What is required
Could you copy exactly the lines from the one containing "Viewport: 700px width, 1244px height." through the last line of the records below, leaving out any pictures?

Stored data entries
-------------------------

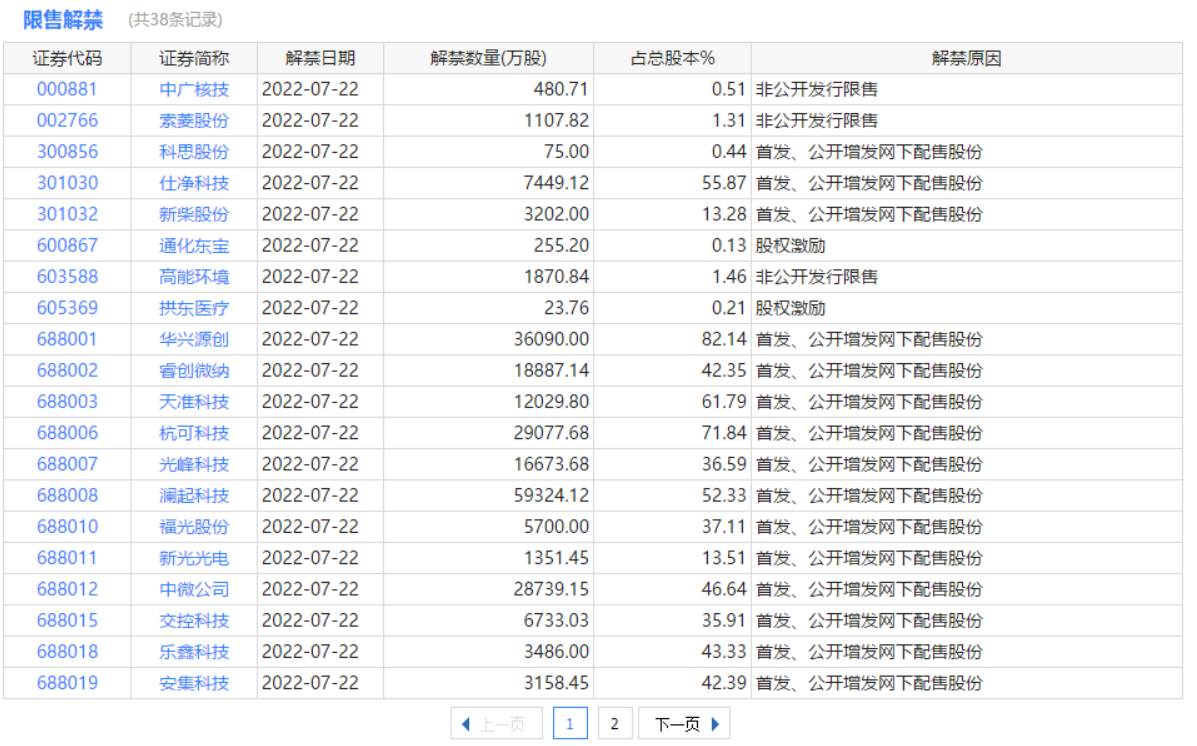Jump to page 2

[615, 724]
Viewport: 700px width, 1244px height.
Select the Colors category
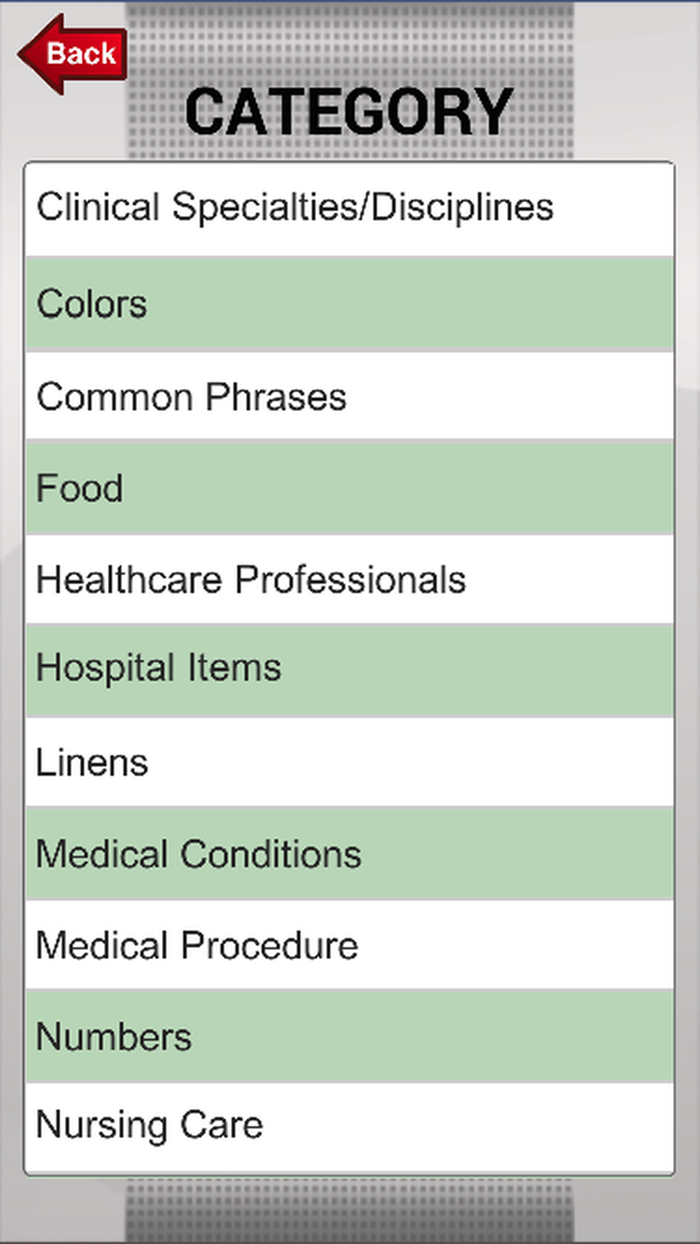(x=349, y=304)
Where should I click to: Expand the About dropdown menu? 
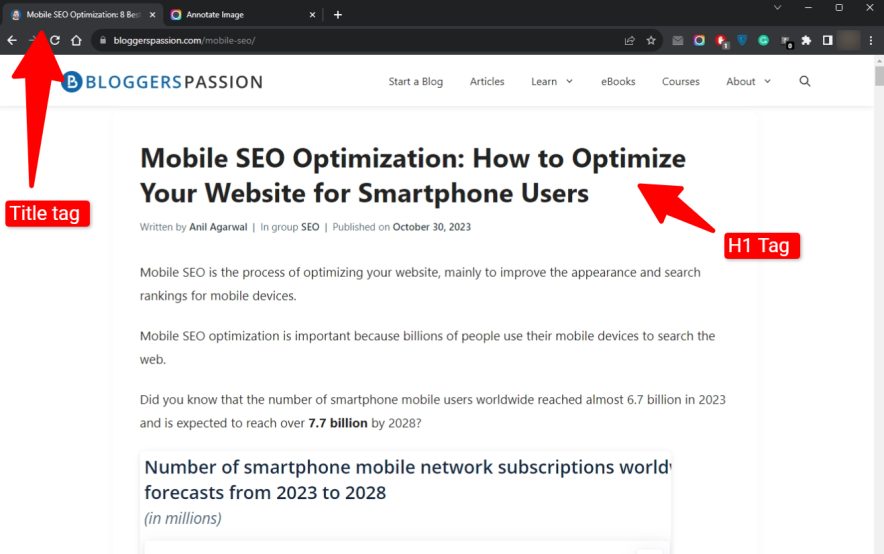pos(748,82)
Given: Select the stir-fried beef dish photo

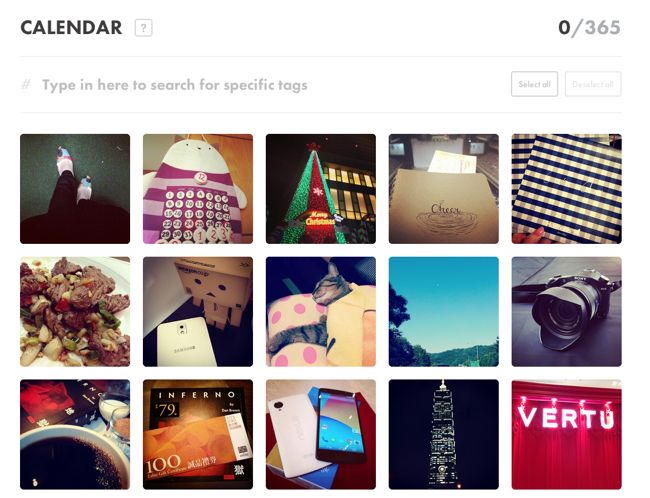Looking at the screenshot, I should (x=75, y=312).
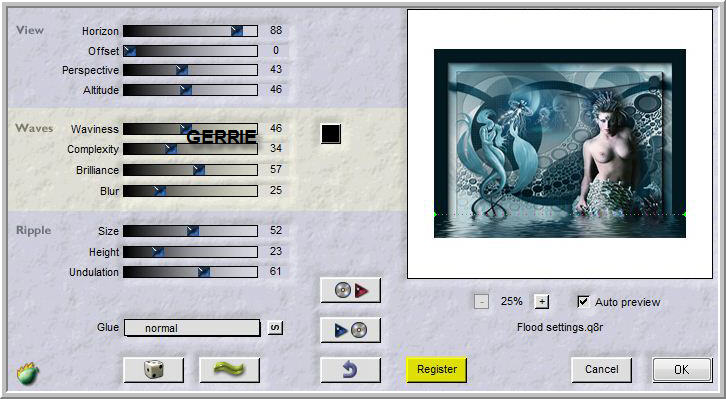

-------------------------

Exercise response
Viewport: 700px width, 1244px height.
Select the Colors category
(x=349, y=304)
Where should I click to: Expand the About dropdown menu? 
pos(748,82)
Given: Select the stir-fried beef dish photo

Looking at the screenshot, I should (x=75, y=312).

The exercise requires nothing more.